** DOCUMENT EXCERPT **
"""
Some additional thoughts:

- out.writeShort((short)(num & 0xffff)); ---short form---> out.writeShort((short)num);
- use Arrays.binarySearch() in Character.UnicodeBlock.of().
- "if (notFirst)" could be saved if you would first append the first word to sb outside the while loop. - StringBuilder sb could be initialized by the maximum name length (=83) to avoid resizing; - we could reuse the same Stringbuilder for multiple invokations of Character.getName(cp)? -- make CharacterName.get(cp) instance method and save CharacterName object as ThreadLocal from Character.getName(cp).
-- synchronize Character.getName(cp).
- Instead using StringBuilder we could use ByteBuffer, omit the char[] and build the final String by new String(bb.toArray(), "ASCII").
-- saves the twice bigger char[] for the pool.
-- I imagine, ByteBuffer would perform better than StringBuilder.
- save UnicodeBlocks, BlockStarts and scriptStarts in a file instead statically in classfile. -- e.g. init of scriptStarts is a big waste of byte code (7/11 bytes per short/integer entry).
"""
** DATA SUPPLIED **
"""
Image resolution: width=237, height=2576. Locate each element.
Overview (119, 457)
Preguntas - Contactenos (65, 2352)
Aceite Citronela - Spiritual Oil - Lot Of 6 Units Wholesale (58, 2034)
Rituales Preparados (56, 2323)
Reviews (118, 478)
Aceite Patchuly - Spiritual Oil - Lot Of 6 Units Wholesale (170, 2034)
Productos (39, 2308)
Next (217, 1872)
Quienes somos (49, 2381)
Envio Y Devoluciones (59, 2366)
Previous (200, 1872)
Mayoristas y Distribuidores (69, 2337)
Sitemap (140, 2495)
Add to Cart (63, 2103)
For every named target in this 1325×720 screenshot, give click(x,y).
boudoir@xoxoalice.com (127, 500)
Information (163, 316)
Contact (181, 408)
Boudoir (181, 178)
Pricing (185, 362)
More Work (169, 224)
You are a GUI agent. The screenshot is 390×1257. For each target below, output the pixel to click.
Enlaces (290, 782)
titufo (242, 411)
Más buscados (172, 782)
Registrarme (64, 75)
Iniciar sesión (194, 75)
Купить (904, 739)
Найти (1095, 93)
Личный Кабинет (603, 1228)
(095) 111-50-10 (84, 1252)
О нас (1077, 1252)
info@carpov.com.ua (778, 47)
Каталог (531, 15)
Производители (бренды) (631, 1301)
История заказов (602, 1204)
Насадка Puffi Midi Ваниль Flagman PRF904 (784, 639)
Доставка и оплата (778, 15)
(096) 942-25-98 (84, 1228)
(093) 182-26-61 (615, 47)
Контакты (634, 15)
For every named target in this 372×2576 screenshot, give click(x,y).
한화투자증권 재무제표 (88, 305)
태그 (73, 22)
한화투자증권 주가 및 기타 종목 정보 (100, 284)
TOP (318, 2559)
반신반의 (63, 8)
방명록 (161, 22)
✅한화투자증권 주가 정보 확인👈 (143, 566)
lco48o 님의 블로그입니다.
"""
** TASKS FOR THIS EXERCISE **
• a. Duplicate the passage of the code review notes starting at "- out.writeShort((short)(num &" and ending at "for the pool.".
• b. Answer these questions from the code review notes:
(i) To what maximum name length could StringBuilder sb be initialized?
(ii) Which method is suggested for use in Character.UnicodeBlock.of()?
(iii) What class is proposed in place of StringBuilder?
• c. Take the code review notes further from where they stop.
The data have no connection to the code review notes.

** ANSWERS PER TASK **
• a.
- out.writeShort((short)(num & 0xffff)); ---short form---> out.writeShort((short)num);
- use Arrays.binarySearch() in Character.UnicodeBlock.of().
- "if (notFirst)" could be saved if you would first append the first word to sb outside the while loop. - StringBuilder sb could be initialized by the maximum name length (=83) to avoid resizing; - we could reuse the same Stringbuilder for multiple invokations of Character.getName(cp)? -- make CharacterName.get(cp) instance method and save CharacterName object as ThreadLocal from Character.getName(cp).
-- synchronize Character.getName(cp).
- Instead using StringBuilder we could use ByteBuffer, omit the char[] and build the final String by new String(bb.toArray(), "ASCII").
-- saves the twice bigger char[] for the pool.

• b.
(i) 83
(ii) Arrays.binarySearch()
(iii) ByteBuffer

• c.
Am 08.05.2010 23:49, schrieb Xueming Shen:
Hi,

The API  proposals for Unicode script support below have been approved.

6945564: Unicode script support in Character class
6948903: Make Unicode scripts available for use in regular expressions

(2)Testing result suggests there is not too much runtime benefit of keeping a huge string data pool + an access hashmap for getName() implementation. The latest implementation now takes Ulf's suggestion to keep a relatively small byte[] pool and generate the names at runtime. (there is "even smaller" implementation, which consumes about 300K memory at runtime
http://cr.openjdk.java.net/~sherman/script/webrev.00/
but it has a "scalability" problem need to address when string pool grows beyond 64k and it
is little slow)

I'm investigating in that.
For 1st, my string pool has size of only 35243.